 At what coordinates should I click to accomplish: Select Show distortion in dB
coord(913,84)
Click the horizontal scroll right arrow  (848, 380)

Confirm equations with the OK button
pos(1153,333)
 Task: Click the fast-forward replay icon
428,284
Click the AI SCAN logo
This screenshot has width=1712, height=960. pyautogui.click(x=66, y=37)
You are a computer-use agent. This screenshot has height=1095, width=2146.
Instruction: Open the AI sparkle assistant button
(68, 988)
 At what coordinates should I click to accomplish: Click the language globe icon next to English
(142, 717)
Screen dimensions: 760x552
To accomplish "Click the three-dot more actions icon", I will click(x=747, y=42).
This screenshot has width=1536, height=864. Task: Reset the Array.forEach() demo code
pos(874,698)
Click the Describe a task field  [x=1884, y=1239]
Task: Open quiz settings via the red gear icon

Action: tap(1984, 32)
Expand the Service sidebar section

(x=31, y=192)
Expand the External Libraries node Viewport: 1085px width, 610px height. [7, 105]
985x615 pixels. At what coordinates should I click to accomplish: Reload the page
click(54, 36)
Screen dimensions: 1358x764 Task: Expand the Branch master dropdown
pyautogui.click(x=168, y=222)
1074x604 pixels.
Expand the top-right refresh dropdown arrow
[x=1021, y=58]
══════════════════════════════
• **Exercise objective**:
Retype the entries word for word.

• **Reply**:
 At what coordinates should I click to accomplish: Select Show distortion in dB
coord(913,84)
Click the horizontal scroll right arrow  (848, 380)

Confirm equations with the OK button
pos(1153,333)
 Task: Click the fast-forward replay icon
428,284
Click the AI SCAN logo
This screenshot has width=1712, height=960. pyautogui.click(x=66, y=37)
You are a computer-use agent. This screenshot has height=1095, width=2146.
Instruction: Open the AI sparkle assistant button
(68, 988)
 At what coordinates should I click to accomplish: Click the language globe icon next to English
(142, 717)
Screen dimensions: 760x552
To accomplish "Click the three-dot more actions icon", I will click(x=747, y=42).
This screenshot has width=1536, height=864. Task: Reset the Array.forEach() demo code
pos(874,698)
Click the Describe a task field  [x=1884, y=1239]
Task: Open quiz settings via the red gear icon

Action: tap(1984, 32)
Expand the Service sidebar section

(x=31, y=192)
Expand the External Libraries node Viewport: 1085px width, 610px height. [7, 105]
985x615 pixels. At what coordinates should I click to accomplish: Reload the page
click(54, 36)
Screen dimensions: 1358x764 Task: Expand the Branch master dropdown
pyautogui.click(x=168, y=222)
1074x604 pixels.
Expand the top-right refresh dropdown arrow
[x=1021, y=58]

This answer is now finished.